The pressure reducing valve (16) for flowing to 2) is connected to the hydraulic pump (1) and the control valve.
Since it is interposed between (9) and another hydraulic system (12), it is possible to take out hydraulic oil higher than the maximum working pressure to the other hydraulic system (12).

[Brief description of the drawings]

FIG. 1 is a hydraulic circuit diagram of an all-hydraulic power steering hydraulic circuit.

FIG. 2 is a sectional view of a pressure reducing valve.

FIG. 3 is a diagram illustrating the operation of a pressure reducing valve.

[Explanation of symbols]

 1 Hydraulic pump 2 Hydraulic cylinder 9 Control valve 12 Hydraulic system 13 Excess flow circuit 14 Check valve 16 Pressure reducing valve

Claims (1)

(57) [Claims] A hydraulic cylinder (2) is supplied with hydraulic oil from a hydraulic pump (1) via a control valve (9) interlocked with handle operation.
In the hydraulic circuit for all-hydraulic power steering which is supplied to the hydraulic system for steering operation, the excess flow side of the control valve (9) is connected to another hydraulic system (12) via a check valve (14).

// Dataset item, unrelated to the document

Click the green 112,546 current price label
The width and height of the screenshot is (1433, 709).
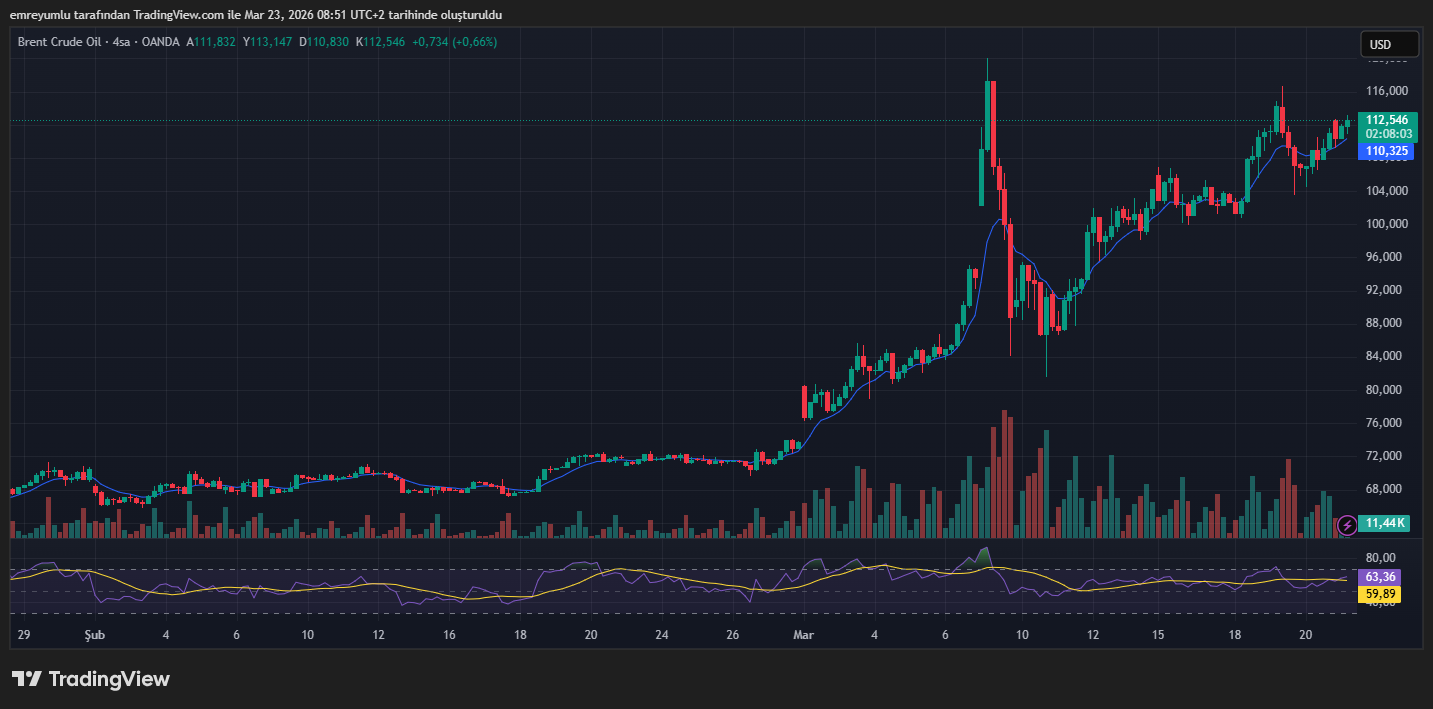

At the same time, when the other hydraulic system (12) is smaller than the maximum operating pressure during steering, the hydraulic oil of the hydraulic pump (1) is controlled by the control valve (9).
When the other hydraulic system (12) is higher than the maximum working pressure, the pressure of the control valve (9) is reduced to the maximum working pressure, and the hydraulic oil of the hydraulic pump (1) is controlled by the control valve (9). ), A pressure reducing valve (16) for flowing to the other hydraulic system (12) without intervention is interposed between the hydraulic pump (1), the control valve (9), and the other hydraulic system (12). A hydraulic circuit for an all-hydraulic power steering, characterized by the following.